Monday, December 06, 2004

Authorizing torture

How much more evidence do we need before it becomes undeniable that torture is officially sanctioned by the Bush regime? Clearly, it was a policy decision to encourage torture of prisoners -- nothing else can explain why the Pentagon repeatedly ignored notifications from a wide variety of sources: the Red Cross, the F.B.I., even its own internal auditors. Alberto Gonzalez's musings on how torture could be legally justified were not just abstract exercises, but were (as we would expect from the White House Counsel) justifications for existing policy.

Torture is what the Pentagon wanted, and it's what the Pentagon got. And it's still going on.

People have said, rightly enough, that future one paragraph encyclopedia entries on Bill Clinton will highlight his impeachment and its sordid underpinnings. Historians will no doubt make much of the fact that many Americans seemingly didn't mind Clinton's behavior, with some pointing to how it signified the diminished moralizing fiber of the country.

Likewise, it now seems virtually inevitable that, decades hence, the first lines in potted histories of the Bush regime will mention its sanctioning of torture as a scandal to the core values the country. Likewise, historians will make much of the fact that many Americans seemingly didn't mind the regime's behavior, with some pointing to how it signified the diminished moral fiber of the country.

Remind me, which is the party of "values"? The one that gives torturers a free pass, or the one that gives philanderers a free pass?

3 comments:

Nils said...

Zak, in a word: no. Their lack of resistance makes the Democrats feckless -- accessorites during and after the fact. But they are not the originators and perpetrators of the crimes.

Nils said...

Gonzalez... yes, a typo, now corrected. Thanks, Aaron.

Nils said...

I agree with you, Zak, that the Democrats on the Hill are complicit. But they're not "just as" complicit (your original question). And I don't know of any Democrats who have *actively defended* the Bush regime's support for torture, whereas there are quite a number of Republicans who have.

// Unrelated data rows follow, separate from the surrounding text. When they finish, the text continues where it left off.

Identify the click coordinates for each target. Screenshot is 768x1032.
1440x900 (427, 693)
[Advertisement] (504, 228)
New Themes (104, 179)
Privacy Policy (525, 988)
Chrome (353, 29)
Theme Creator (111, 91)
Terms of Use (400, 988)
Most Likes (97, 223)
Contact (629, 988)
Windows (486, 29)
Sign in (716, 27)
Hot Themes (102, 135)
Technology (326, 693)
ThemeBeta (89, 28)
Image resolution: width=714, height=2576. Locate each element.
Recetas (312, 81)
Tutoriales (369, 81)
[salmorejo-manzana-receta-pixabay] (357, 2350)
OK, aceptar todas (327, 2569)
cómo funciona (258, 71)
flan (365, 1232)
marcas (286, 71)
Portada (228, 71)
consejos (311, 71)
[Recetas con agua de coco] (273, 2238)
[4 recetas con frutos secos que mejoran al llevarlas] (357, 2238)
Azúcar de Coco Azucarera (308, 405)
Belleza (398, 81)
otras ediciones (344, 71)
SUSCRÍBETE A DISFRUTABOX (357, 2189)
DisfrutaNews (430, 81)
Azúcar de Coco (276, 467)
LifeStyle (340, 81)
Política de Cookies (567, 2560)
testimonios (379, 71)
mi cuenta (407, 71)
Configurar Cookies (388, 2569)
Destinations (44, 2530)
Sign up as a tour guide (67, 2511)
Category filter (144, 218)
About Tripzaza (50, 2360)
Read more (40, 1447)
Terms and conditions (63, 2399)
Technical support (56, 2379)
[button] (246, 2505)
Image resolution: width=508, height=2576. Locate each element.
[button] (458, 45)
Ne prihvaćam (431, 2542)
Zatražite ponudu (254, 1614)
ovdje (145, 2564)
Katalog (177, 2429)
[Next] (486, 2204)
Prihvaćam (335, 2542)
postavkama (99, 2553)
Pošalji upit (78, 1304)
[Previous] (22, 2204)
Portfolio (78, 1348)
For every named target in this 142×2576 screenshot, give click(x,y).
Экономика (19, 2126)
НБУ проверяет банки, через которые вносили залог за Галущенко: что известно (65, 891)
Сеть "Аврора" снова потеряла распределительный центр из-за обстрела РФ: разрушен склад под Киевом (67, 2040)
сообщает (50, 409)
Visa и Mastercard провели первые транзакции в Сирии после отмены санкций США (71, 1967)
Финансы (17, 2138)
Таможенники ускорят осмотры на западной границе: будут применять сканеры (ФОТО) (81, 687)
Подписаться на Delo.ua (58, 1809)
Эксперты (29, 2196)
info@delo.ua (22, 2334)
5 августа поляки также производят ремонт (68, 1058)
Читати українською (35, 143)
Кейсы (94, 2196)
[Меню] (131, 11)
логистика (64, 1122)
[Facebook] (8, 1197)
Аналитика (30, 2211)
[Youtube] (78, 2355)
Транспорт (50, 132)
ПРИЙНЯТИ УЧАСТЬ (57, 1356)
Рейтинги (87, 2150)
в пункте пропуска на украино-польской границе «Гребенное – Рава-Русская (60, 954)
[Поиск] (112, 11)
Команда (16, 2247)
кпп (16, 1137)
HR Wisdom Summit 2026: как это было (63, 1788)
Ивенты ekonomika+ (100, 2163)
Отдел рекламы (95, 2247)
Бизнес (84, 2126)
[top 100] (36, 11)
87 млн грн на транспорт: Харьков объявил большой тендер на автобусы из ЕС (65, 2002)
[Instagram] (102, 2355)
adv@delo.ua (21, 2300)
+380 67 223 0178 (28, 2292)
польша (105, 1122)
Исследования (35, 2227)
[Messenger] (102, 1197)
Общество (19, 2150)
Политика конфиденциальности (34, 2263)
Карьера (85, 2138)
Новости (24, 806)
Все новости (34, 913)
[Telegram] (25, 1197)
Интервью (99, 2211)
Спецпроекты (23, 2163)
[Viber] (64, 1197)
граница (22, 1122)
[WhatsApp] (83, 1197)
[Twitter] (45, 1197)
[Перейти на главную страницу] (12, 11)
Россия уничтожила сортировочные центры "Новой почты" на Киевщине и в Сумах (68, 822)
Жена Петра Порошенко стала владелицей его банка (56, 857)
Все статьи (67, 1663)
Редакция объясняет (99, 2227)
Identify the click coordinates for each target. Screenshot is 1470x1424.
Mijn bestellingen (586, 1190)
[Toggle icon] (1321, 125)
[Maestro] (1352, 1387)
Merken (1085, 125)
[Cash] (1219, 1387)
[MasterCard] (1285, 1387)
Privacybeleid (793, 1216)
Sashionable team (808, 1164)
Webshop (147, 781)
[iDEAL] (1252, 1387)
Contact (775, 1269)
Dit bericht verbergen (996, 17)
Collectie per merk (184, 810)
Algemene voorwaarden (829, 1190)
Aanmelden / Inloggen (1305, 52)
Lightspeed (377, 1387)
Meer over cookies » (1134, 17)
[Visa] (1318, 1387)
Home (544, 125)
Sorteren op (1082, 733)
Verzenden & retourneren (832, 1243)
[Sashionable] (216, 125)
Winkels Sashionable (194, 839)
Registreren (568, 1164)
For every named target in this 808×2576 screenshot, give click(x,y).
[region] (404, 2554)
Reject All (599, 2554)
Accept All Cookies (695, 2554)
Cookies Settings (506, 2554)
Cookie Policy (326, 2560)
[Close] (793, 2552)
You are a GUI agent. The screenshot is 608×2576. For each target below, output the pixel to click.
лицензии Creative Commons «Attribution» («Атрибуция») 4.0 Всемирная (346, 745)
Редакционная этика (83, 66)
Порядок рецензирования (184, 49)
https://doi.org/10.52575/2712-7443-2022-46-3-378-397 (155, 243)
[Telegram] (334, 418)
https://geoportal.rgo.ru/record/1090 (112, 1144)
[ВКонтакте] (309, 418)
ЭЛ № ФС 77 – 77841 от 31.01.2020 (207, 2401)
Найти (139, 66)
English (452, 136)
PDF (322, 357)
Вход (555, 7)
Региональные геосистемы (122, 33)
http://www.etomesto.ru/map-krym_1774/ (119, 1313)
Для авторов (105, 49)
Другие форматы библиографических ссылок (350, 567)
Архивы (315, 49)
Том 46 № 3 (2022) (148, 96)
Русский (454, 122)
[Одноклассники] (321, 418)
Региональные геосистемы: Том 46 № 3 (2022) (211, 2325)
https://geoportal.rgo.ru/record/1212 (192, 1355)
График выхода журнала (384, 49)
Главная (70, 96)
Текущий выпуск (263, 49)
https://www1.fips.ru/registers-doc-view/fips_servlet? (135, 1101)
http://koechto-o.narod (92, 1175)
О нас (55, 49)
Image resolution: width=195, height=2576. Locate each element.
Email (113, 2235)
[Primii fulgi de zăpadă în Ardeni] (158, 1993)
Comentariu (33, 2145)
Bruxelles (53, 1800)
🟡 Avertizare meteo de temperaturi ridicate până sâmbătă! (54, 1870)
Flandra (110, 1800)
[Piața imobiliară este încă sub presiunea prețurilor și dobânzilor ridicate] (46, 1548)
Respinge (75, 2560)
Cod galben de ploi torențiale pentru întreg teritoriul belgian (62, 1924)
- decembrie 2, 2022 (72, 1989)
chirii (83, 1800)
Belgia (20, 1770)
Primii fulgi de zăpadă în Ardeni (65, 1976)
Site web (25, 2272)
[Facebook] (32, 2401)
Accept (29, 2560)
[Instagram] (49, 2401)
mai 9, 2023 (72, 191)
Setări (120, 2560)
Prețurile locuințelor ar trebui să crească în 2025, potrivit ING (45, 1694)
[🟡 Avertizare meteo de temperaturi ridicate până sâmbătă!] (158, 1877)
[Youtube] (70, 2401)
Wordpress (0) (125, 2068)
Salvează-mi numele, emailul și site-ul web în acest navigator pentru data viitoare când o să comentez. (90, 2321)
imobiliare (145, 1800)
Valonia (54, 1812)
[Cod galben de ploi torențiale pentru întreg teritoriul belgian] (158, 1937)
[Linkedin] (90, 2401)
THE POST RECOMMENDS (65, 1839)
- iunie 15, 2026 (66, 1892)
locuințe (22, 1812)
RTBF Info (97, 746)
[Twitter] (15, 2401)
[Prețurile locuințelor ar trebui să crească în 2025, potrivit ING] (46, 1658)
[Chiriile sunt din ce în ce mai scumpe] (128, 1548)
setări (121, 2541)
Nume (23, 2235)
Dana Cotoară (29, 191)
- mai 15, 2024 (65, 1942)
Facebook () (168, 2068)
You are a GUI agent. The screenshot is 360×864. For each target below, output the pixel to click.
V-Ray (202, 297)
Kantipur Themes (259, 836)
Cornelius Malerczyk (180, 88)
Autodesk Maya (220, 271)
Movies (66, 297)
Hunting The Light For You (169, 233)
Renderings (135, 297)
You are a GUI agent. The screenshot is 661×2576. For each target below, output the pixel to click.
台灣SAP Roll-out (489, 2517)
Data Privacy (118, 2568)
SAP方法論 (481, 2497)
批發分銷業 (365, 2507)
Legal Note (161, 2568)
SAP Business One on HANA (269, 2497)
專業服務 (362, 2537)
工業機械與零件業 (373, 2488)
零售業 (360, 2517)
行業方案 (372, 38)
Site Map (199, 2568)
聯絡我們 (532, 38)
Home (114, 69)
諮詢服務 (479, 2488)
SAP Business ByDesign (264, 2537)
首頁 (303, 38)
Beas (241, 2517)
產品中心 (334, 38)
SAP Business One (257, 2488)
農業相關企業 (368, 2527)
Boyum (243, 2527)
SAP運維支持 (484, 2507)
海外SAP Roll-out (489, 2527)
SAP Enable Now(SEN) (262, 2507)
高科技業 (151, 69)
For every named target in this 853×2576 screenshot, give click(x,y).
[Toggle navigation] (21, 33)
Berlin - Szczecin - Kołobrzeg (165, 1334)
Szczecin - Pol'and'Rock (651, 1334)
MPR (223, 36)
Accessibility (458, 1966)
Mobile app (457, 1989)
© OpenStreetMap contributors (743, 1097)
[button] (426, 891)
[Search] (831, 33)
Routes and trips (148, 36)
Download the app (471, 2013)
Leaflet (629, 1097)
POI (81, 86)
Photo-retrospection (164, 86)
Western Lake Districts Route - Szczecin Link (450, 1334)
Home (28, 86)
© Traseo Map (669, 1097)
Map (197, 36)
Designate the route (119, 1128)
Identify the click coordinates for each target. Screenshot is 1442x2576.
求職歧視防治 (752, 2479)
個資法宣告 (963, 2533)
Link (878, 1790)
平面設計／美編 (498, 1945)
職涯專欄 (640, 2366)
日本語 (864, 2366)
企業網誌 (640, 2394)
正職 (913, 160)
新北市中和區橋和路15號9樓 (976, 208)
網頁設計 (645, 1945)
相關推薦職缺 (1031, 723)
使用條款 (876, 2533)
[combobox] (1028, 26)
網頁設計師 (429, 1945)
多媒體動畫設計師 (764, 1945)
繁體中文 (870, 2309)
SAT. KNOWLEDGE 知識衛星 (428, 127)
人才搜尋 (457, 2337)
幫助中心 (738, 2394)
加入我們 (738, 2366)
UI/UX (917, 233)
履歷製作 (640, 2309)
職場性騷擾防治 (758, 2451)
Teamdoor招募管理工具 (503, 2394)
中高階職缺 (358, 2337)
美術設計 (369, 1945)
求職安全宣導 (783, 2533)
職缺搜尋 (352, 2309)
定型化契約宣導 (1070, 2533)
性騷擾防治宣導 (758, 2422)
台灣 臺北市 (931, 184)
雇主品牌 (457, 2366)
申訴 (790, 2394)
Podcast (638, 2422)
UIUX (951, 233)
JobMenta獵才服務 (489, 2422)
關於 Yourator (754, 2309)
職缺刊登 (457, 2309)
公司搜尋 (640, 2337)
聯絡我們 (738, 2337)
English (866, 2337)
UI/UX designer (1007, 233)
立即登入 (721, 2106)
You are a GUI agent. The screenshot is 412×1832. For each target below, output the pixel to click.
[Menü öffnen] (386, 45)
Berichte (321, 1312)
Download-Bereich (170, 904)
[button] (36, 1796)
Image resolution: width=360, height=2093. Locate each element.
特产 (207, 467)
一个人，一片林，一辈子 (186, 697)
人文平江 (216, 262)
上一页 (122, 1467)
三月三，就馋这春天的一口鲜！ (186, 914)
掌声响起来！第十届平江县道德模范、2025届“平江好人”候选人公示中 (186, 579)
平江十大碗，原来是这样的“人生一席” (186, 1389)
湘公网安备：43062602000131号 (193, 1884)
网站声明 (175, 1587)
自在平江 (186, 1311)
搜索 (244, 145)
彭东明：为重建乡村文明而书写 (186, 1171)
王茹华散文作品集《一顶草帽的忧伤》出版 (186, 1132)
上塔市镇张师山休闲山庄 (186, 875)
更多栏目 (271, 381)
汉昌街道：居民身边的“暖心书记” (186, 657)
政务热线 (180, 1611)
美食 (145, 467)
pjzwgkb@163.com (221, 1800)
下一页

There are erros of omission and there are errors of commission; the latter are virtually always worse. And virtually all the errors of commission in the post-9-11 pursuit of terrorists have been commited by Republicans. (This is partly a byproduct of the fact that the Republicans hold power; I buy the argument that the Democrats would have done [and would do] the same if they held power. But the fact is that they don't hold power and therefore they have not had the opportunity to commit the same crimes as the Republicans -- opportunities the Republicans have eagerly seized.)